• Recorded information:
::::
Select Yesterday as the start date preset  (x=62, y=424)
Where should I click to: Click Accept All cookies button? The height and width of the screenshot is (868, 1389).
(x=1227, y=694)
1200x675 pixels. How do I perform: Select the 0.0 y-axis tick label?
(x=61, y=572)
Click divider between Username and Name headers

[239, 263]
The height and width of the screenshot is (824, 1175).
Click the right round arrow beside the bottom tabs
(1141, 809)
::::
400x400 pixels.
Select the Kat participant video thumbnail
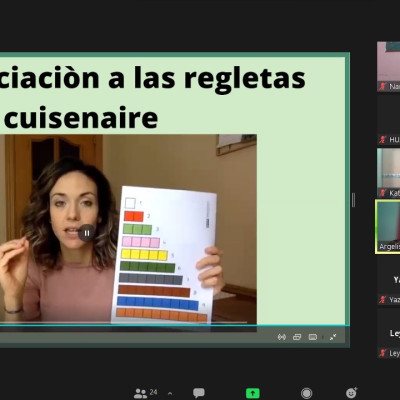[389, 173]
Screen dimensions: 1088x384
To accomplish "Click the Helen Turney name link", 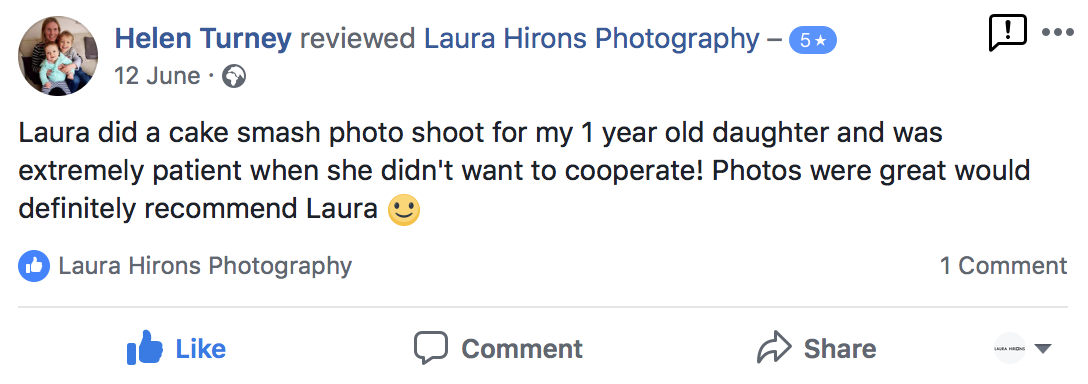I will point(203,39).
::::
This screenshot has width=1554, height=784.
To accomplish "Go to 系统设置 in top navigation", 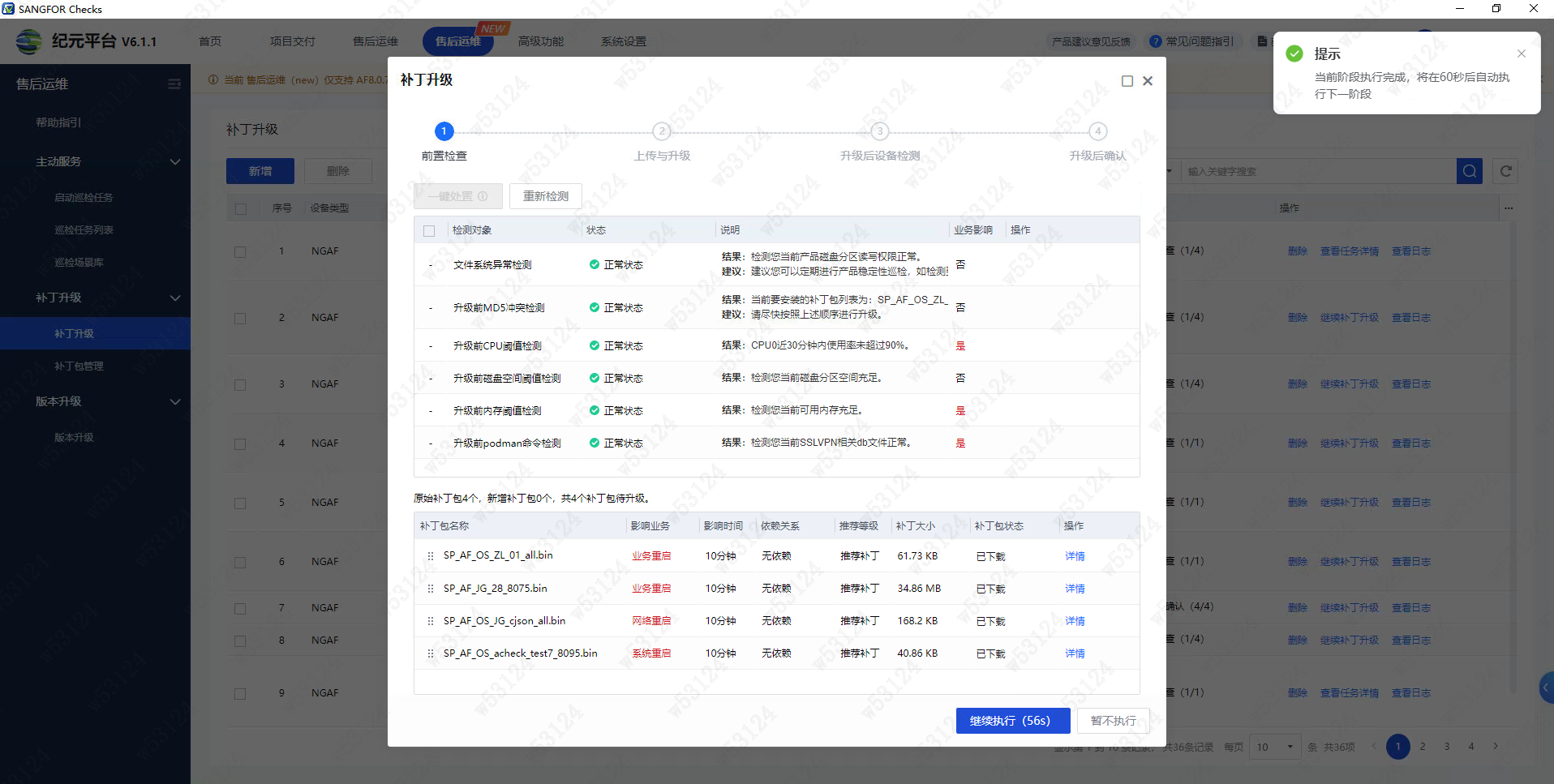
::::
Those lines of the records above that run from the one containing "This screenshot has width=1554, height=784." through the one containing "系统设置 in top" should be returned exactly, with no pictures among them.

This screenshot has width=1554, height=784.
To accomplish "Go to 系统设置 in top navigation", 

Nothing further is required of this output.